With support from the UNDP, Pakistan’s Ministry of Environment (which has since absolved and is now the Ministry of Climate Change) executed the National Environmental Action Plan–Support Program (NEAP-SP) in 2007 to “strengthen the institutional and technical capacities of relevant Government institutions...promote equal participation of women in project level activities and promote sustainable grassroots projects through its Grassroots Initiatives Programme for Local Environmental Management (GRIP)” (p. 245). The NEAP-SP heavily emphasizes the “inclusion of environmental education curricula in schools” as a key component (Malik 2004).
Beyond these major policies, the Ministry of Climate Change also established the National Climate Change Policy in 2012, which includes a section on education and awareness-raising (p. 33). Pakistan’s Prime Minister Imran Khan established the Clean Green Pakistan initiative in 2018.

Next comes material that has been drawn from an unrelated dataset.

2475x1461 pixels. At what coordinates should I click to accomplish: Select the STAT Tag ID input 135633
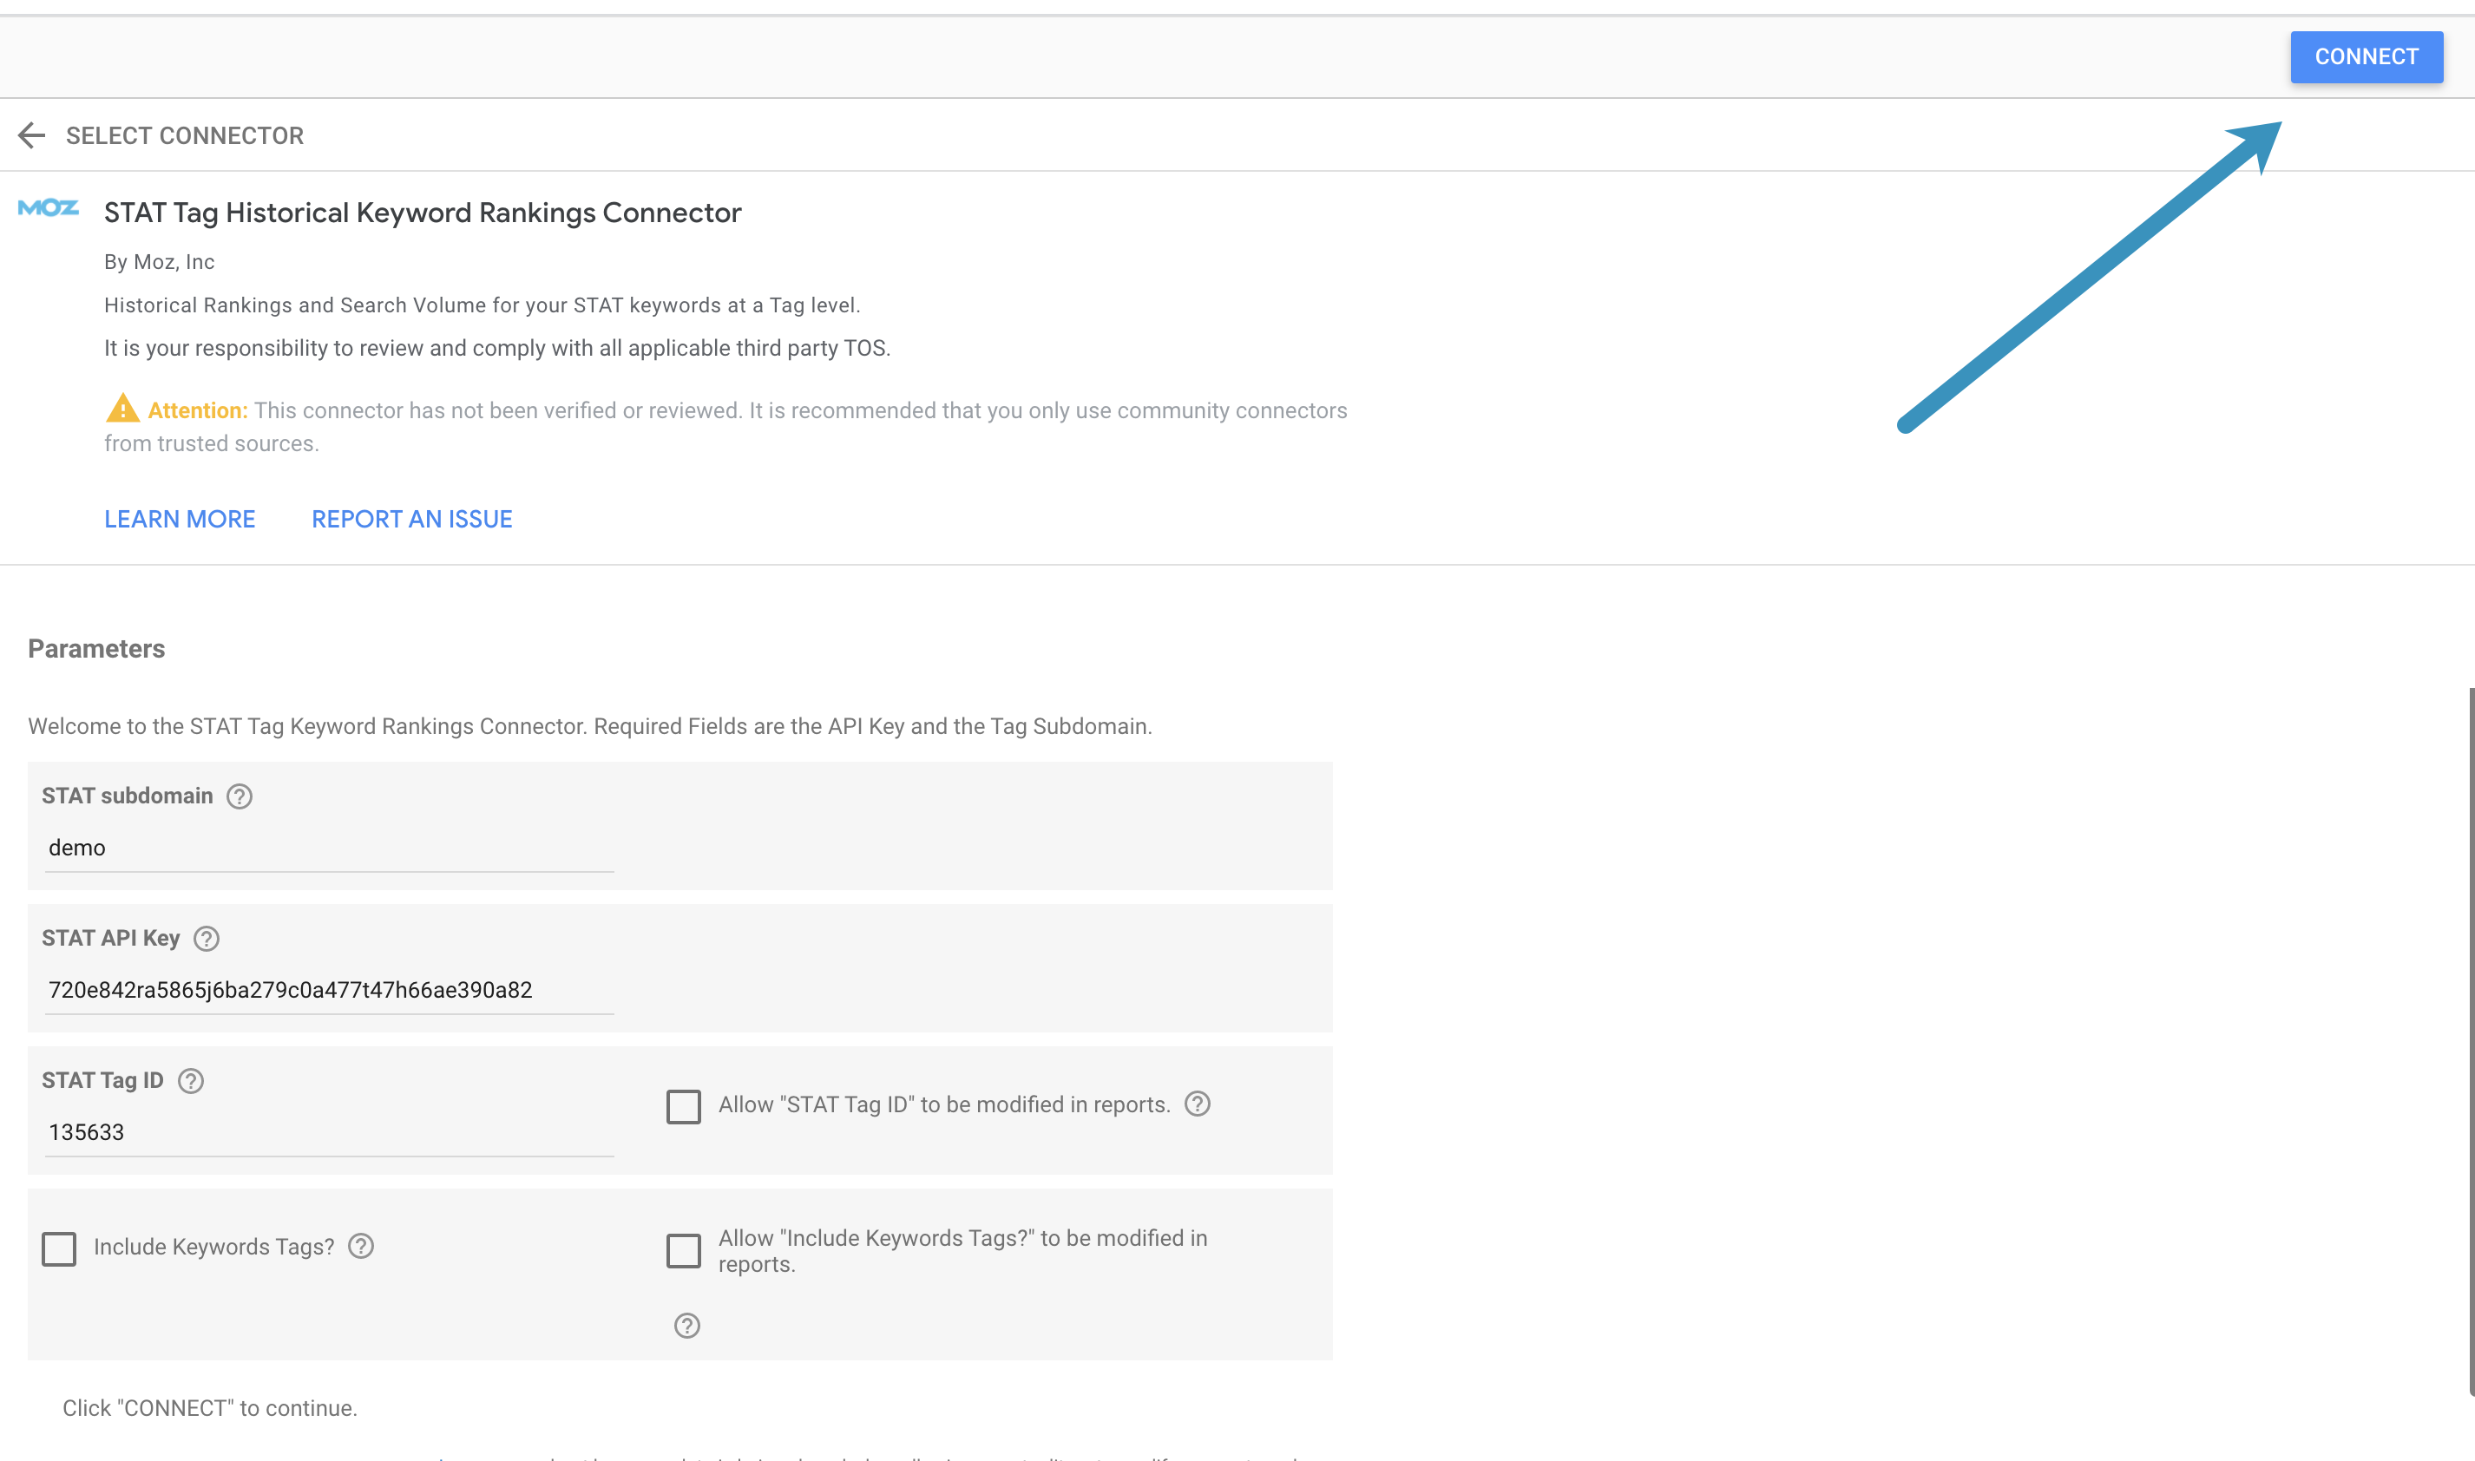[x=329, y=1132]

Private organizations also support the efforts of establishing EE in Pakistan. The WWF Pakistan Green School Programme provides accreditation for schools that include environmental awareness and education curricula. Sunrise Green Pak Environmental Organization is an NGO that aims to provide EE curricula and training to schools and teachers in Pakistan. The Early Years Learning and Research (EYLAR) Natural Start Program aims to provide environmental education for early childhood learning. Finally, the WBM Foundation, an NGO focused on environmental sustainability in Pakistan, including resources like training programs about environmental protection.